The Hotam forum, which incorporates a number of rabbinical institutes, condemned the bill as well. A statement issued by the organization, headed by Rabbi Yaakov Ariel, the chief rabbi of the city of Ramat Gan and one of the leaders of the Religious Zionism movement, warned that with such a law, "killing a person will turn into a desirable norm."

 

In a position paper released ahead of the Ministerial Committee's discussion, the Hotam forum wrote that "this is a law which could pose a great danger to the public, and so the Knesset members must prevent a situation of moral deterioration on an infinite, slippery slope.

 

"From a halachic point of view, this is a sensitive and complicated issue, which is discussed with the appropriate caution by religious authorities," the rabbis said, calling for a discussion of the ethical meaning of the proposal, in light of what they defined as "the danger which may be inflicted on the public following this bill."

 

Forum member Rabbi Dr.

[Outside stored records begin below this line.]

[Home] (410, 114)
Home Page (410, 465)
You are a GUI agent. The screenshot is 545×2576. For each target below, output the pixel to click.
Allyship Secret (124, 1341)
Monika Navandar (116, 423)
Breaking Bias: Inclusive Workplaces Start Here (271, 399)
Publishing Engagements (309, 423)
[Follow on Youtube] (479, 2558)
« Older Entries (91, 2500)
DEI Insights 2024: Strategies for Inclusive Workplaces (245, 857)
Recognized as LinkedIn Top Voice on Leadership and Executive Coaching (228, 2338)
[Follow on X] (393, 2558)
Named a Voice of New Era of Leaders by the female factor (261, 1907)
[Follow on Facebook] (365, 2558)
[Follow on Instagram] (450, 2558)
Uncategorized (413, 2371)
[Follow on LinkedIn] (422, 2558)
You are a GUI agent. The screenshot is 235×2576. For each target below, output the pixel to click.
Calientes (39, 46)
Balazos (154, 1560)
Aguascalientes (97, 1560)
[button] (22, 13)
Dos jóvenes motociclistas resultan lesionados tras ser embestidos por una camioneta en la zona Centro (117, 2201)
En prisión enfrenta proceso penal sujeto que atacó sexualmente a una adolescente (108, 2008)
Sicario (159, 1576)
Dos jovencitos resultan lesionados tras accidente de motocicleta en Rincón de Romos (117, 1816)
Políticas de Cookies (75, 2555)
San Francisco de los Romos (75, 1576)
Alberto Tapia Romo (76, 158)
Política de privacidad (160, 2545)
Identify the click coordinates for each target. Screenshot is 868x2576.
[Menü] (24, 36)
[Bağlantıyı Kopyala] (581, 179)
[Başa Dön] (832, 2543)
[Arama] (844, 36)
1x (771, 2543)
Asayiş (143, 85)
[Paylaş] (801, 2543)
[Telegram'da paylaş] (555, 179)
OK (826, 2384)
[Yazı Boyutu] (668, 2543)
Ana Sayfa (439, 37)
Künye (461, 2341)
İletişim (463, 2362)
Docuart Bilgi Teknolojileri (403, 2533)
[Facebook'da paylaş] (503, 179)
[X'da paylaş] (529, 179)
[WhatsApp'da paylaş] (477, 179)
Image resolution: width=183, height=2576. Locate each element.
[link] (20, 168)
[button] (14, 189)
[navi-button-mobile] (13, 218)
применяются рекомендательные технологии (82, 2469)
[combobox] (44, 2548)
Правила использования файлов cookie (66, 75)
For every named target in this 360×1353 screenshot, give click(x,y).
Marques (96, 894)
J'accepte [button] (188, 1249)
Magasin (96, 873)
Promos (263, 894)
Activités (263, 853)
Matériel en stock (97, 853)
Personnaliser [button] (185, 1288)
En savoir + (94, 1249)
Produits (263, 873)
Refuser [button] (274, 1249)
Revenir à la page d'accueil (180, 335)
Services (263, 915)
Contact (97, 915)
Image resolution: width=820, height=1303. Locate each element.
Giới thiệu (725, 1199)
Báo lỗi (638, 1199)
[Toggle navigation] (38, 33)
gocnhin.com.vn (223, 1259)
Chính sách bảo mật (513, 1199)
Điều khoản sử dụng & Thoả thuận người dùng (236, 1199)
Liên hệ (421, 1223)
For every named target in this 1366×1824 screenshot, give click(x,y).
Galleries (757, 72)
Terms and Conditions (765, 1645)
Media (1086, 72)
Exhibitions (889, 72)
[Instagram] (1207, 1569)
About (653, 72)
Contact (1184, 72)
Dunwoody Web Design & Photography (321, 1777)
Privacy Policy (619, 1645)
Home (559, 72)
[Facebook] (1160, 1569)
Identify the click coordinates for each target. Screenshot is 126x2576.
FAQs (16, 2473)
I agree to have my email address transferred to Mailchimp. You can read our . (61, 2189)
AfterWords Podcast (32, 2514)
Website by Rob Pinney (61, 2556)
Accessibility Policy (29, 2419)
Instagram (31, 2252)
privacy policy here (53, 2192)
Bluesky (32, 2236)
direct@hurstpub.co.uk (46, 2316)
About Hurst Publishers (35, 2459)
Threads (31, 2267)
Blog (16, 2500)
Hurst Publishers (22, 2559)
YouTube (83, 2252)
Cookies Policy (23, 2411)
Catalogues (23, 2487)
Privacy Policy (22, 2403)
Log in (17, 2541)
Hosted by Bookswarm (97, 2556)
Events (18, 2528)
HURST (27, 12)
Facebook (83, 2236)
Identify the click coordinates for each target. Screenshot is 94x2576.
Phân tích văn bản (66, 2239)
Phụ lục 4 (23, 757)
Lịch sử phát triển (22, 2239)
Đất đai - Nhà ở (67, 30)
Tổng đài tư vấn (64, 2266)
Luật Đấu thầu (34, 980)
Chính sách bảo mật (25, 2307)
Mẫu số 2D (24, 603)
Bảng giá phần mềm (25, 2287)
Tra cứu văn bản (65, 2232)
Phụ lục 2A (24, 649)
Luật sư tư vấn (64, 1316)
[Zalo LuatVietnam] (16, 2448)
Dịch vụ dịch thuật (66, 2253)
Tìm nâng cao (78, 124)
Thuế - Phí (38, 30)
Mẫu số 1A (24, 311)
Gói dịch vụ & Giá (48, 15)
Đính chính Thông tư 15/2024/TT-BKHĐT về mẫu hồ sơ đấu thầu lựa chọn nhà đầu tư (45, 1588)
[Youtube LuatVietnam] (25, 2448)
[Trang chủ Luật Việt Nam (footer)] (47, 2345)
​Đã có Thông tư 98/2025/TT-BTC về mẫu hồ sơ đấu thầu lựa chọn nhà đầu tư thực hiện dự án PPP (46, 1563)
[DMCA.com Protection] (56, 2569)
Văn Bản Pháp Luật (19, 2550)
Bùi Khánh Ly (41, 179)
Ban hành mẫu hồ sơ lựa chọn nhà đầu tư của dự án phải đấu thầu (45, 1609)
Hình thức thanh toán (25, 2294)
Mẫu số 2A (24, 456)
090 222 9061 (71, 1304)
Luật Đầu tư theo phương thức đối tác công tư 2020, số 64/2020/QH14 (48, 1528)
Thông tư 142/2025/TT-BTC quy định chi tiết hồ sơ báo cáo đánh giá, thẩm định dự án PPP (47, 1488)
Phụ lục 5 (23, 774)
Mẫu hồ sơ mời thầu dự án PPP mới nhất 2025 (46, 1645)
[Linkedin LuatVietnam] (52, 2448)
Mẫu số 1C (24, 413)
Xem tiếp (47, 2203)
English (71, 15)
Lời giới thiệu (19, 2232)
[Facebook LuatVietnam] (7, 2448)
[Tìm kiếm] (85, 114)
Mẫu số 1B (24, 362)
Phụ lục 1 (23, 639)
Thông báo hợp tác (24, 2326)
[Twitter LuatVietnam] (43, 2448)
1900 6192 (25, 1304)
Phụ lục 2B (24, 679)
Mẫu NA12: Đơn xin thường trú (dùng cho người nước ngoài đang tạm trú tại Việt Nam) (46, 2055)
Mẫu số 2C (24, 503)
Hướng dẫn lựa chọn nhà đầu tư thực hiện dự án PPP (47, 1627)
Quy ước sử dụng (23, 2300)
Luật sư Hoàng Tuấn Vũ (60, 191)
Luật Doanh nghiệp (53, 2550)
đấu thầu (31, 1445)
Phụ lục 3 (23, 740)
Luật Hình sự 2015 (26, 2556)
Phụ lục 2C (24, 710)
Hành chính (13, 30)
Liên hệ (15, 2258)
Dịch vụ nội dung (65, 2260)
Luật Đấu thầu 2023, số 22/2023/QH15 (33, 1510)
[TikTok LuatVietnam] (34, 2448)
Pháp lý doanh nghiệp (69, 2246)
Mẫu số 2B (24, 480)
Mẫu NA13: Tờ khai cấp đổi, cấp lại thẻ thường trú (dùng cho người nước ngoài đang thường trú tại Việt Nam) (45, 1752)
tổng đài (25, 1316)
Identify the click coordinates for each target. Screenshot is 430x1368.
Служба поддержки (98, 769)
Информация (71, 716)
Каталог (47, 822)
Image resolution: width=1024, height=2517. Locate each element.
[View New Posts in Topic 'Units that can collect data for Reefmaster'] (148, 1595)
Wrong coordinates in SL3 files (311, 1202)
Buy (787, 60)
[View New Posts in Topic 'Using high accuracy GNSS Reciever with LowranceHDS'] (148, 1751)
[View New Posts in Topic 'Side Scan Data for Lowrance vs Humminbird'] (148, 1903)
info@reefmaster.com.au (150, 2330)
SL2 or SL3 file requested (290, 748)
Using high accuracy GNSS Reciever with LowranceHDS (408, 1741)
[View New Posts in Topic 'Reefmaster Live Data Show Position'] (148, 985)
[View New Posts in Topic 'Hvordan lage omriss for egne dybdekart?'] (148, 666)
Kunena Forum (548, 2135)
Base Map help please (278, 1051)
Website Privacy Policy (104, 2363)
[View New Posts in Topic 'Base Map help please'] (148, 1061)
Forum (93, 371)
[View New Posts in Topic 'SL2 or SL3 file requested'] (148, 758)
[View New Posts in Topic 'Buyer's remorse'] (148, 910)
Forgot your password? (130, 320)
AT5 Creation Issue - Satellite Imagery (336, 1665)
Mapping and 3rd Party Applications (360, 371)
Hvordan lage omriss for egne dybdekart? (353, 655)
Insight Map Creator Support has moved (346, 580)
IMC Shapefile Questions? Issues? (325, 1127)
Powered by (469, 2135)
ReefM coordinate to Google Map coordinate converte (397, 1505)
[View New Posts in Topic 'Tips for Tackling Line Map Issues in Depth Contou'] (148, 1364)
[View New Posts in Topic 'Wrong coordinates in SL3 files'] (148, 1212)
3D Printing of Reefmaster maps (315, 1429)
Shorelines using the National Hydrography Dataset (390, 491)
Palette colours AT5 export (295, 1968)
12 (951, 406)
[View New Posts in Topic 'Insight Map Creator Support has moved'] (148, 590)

Mordechai Halperin, an expert on medicine and Halacha and director of the Falk Schlesinger Institute for Medical-Halachic Research in Jerusalem, added: "If we accept the premise that a person's life is open for discussion on whether it is worthwhile or not, the right to life will no longer be a clear convention, and this will create an allegedly legitimate debate on where a person's life can be ended."

 

According to the rabbi, if we fail to insist on the sanctity of life, the boundaries will forever be moved further and further. "The law will eventually lead to ending the lives of people who 'are not suitable for us.' Every doctor will take the law into his own hands, and killing a person will become a desirable norm," he said.

 

The Hotam forum further argues that in countries which adopted a similar law, it is common for physicians to "take the law into their own hands and increasingly ease the killing criterion."

 

The rabbis concluded that "a doctor is given the possibility of healing patients, but he is definitely not given permission to shorten their lives." They called n the Knesset members to "stop this moral deterioration before it's too late."

 

'Killing government's Jewish identity'

Members of the United Torah Judaism faction expressed their rage over what they defined as "losing one's way completely." Knesset Member Yakov Litzman, a former deputy health minister, said that "the State of Israel has turned murder into a legal and acceptable procedure."

 

According to Litzman, "The government has lost its values by approving a violation of the sanctity of life, which has been a supreme value for the Jewish people in all generations."

 

MK Yakov Asher slammed the bill as well, saying that "it's time to assist the suicide of this bad government. The Israeli government crossed another line today and is continuing its war against the Jewish people's holiest values."

 

MK Uri Maklev expressed his shock over the proposed law, saying that "the Israeli government in its current make-up has shed any ethical characteristics, and the approval of this bill is a loss of the basic Jewish identity. The government is verifying the death of its Jewish identity. It is damaging every good spot of Judaism, starting with Torah studies through the most basic things, like the sanctity of life."

 

The 'Physician-assisted-suicide' bill, proposed by Yesh Atid MK Ofer Shelah, allows a dying patient to receive, upon request, a prescription for a lethal dose of a sedative, while exempting doctors from criminal liability.

 

The bill, which passed by a majority of eight to two, recognizes that "the lives of patients suffering from incurable diseases can be preserved, with the help of artificial devices, beyond the natural boundary of those diseases."